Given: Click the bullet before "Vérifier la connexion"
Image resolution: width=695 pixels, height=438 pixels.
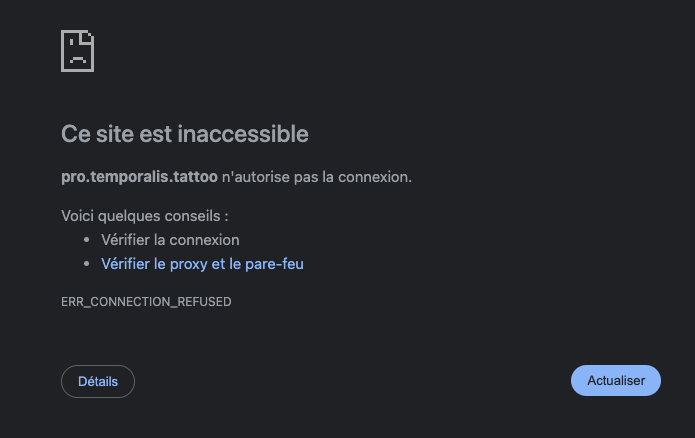Looking at the screenshot, I should point(86,240).
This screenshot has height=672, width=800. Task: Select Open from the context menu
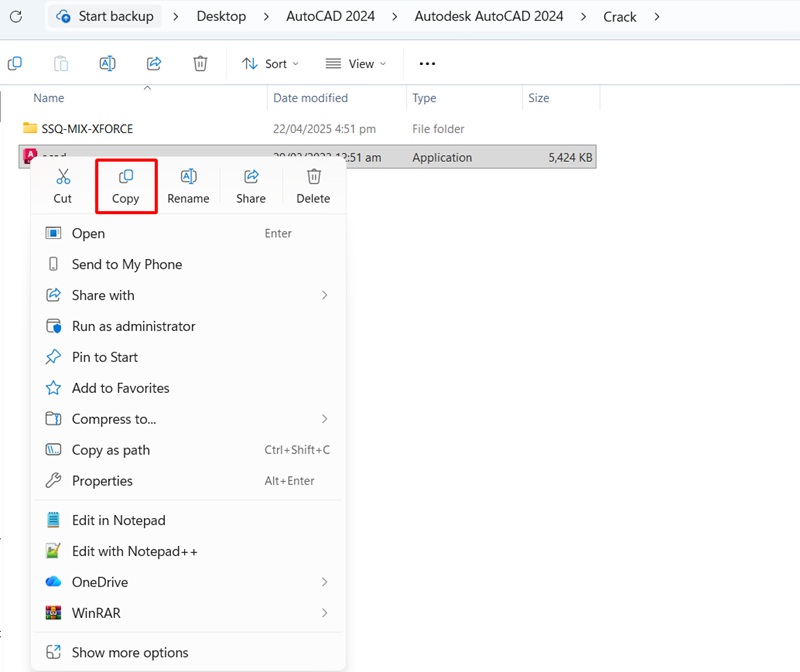tap(88, 233)
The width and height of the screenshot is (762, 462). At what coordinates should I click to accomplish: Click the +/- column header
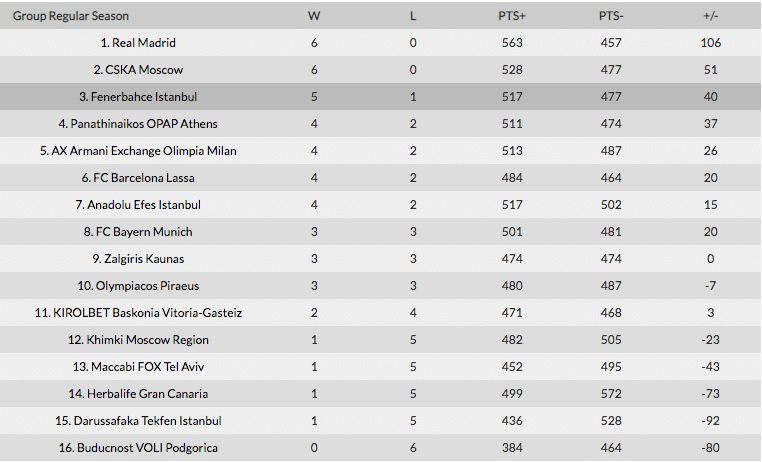(710, 16)
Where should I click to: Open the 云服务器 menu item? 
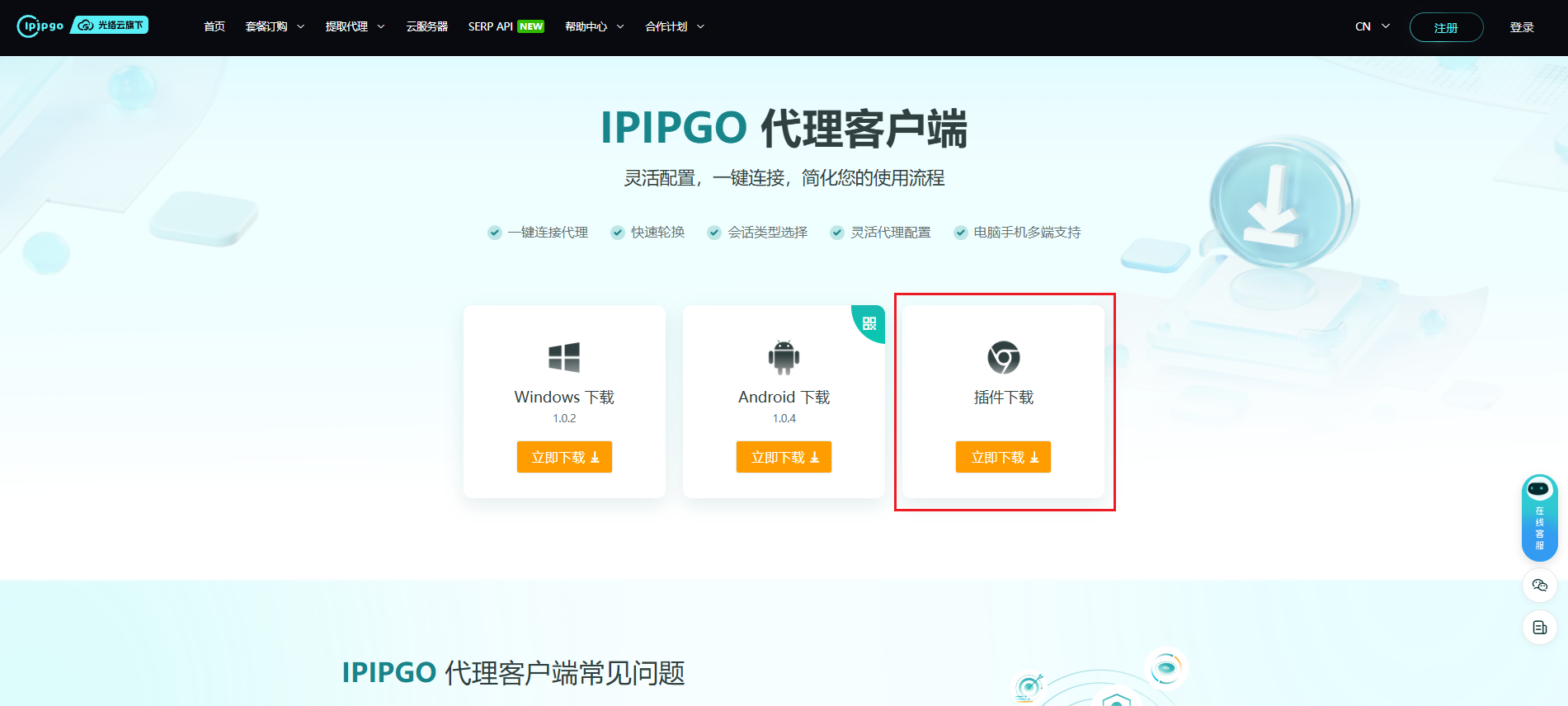pos(427,26)
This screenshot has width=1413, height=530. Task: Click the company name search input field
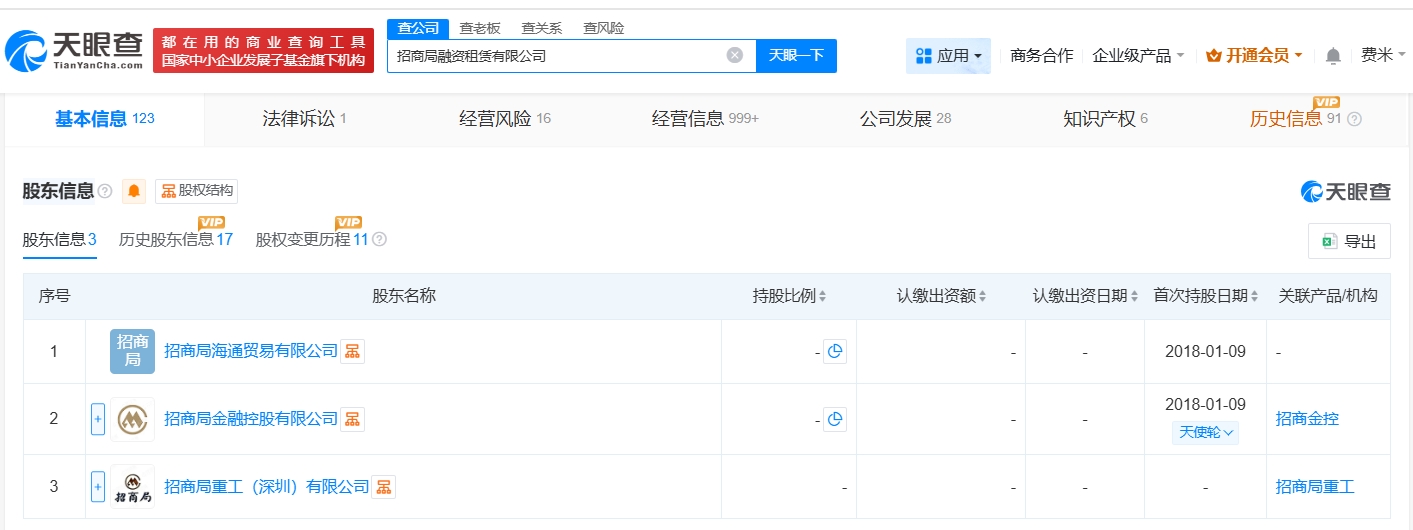pyautogui.click(x=555, y=56)
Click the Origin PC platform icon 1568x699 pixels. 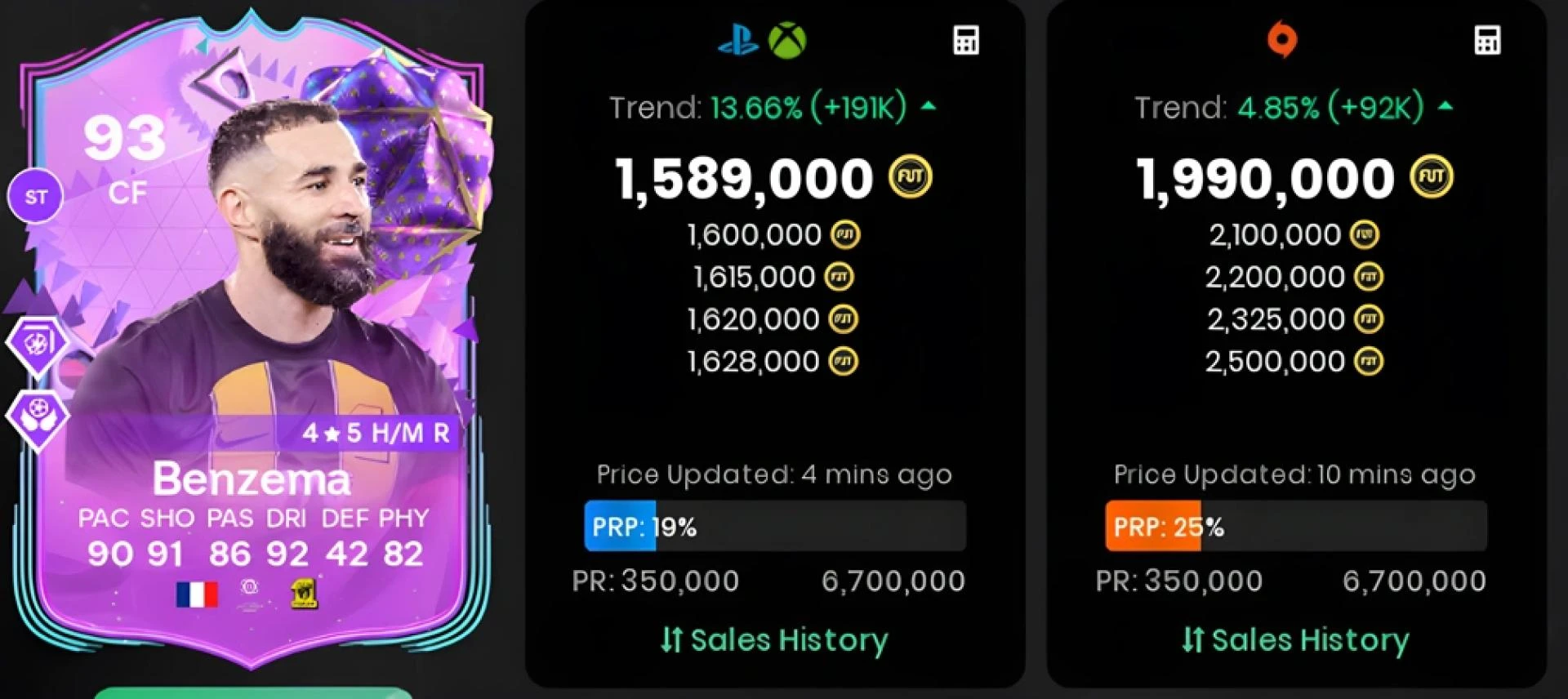point(1281,39)
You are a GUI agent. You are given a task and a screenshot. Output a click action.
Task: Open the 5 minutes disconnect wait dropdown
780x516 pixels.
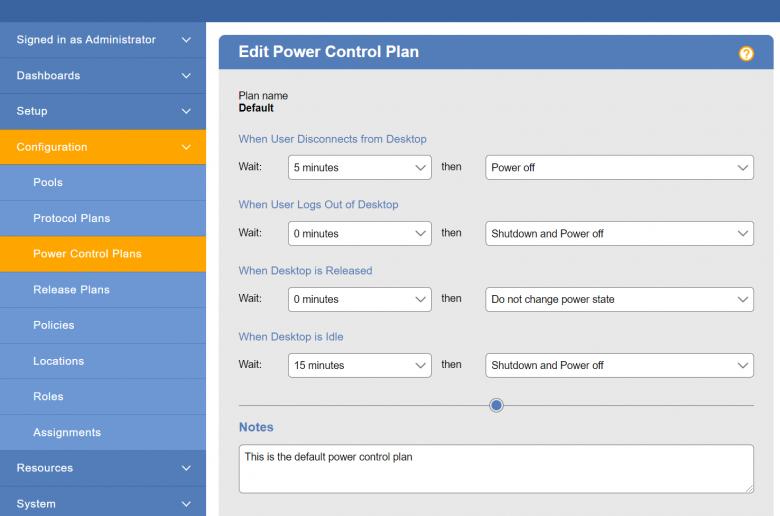[x=360, y=168]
----
* **Requirement**: Once you find the line containing "You are a GUI", retype it and every line after it through the last line of the records above, exactly. Add nothing else, and leave out the pictures.

* **Response to the task**:
You are a GUI agent. You are given a task and a screenshot. Output a click action.
Task: Open the 5 minutes disconnect wait dropdown
780x516 pixels.
[x=360, y=168]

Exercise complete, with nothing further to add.